За Уральским Камнем, стр. 87

Только теперь Дарья набралась смелости поднять глаза и взглянуть на присутствующих. Глаза всех светились радостью. Столь серьезный, по мнению Турай-ад-Дина, конфликт разрешился достойно, при всеобщем согласии.

11

Весна 1630 года. Енисейский острог.

Как только прошел ледоход, енисейцы, а более всех – братья Шорины стали поджидать опальную ватагу Якова Хрипунова, сгинувшего и безымянно похороненного в далекой землице тунгусской, где-то у Братского порога.

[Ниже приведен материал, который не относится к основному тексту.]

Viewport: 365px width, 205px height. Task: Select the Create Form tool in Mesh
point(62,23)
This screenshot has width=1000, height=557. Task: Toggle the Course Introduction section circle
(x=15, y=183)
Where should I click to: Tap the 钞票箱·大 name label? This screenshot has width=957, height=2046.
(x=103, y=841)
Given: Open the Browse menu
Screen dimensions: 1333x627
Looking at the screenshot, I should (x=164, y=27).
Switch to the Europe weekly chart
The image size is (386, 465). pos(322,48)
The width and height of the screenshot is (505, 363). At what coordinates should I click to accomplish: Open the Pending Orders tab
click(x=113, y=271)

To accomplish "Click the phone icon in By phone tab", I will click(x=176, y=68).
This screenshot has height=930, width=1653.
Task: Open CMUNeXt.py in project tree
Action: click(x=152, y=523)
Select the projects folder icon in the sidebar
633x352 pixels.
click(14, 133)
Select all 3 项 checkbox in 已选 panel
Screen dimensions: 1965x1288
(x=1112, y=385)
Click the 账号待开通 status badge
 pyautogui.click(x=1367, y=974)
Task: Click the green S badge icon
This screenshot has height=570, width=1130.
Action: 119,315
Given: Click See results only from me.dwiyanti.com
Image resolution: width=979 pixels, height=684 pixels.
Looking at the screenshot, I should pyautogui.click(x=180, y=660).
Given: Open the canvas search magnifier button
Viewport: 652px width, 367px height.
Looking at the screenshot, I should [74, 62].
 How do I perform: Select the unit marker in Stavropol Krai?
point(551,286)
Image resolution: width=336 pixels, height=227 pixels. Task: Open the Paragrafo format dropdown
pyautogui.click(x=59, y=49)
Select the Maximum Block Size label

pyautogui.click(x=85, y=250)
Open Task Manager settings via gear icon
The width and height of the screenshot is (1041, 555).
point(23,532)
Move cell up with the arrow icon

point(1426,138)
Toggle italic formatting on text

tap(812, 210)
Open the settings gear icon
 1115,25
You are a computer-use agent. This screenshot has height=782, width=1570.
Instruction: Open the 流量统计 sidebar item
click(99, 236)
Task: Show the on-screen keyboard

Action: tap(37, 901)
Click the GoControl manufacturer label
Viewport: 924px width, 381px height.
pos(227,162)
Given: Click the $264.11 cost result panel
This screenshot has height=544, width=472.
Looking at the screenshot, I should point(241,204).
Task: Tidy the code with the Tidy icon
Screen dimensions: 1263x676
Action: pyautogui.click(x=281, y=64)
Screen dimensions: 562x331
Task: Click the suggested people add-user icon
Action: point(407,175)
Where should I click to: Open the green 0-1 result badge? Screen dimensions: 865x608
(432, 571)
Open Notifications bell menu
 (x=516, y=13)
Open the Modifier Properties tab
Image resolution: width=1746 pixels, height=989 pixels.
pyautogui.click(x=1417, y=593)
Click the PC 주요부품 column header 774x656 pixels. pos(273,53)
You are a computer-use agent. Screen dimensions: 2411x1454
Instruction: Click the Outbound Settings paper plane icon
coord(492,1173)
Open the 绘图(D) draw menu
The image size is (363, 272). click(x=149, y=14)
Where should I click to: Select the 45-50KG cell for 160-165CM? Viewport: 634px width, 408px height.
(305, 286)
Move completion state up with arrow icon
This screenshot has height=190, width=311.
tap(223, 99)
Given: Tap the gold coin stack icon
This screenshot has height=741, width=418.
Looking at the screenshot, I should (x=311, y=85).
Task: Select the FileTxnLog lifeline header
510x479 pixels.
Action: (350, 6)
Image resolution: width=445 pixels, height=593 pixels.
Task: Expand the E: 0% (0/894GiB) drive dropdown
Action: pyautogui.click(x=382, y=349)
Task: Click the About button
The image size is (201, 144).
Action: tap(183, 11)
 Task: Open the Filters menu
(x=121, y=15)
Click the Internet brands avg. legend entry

Да будет земля ему пухом.

Теперь за атамана у них Максим Перфильев, что был дьяком при Хрипунове. В короткий срок сплавилась ватага по большой воде и прибыла в Енисейский острог.

Безнаказанность есть страшное зло, страшнее самого преступления, потому как ведет к следующим, а воровство да разбой становятся привычными делами. Ватага, что пришла в Енисейский острог, мало напоминала государевых служилых людей, посланных для рудных дел. Енисейские казаки, что были выходцами с Дона или Днепра, узрели лихих гулящих казаков, промышляющих разбоем да воровством, и атаман был под стать. Выпив кружку хмельной браги для куража, атаман Перфильев спустился на берег в сопровождении своих десятников.

Уверенность в собственной силе лишила разбойные души всякой осторожности. Пшеницы, овса, соли потребовал атаман у воеводы Семена Шаховского. Да немало: на сто душ на целый год харчевания.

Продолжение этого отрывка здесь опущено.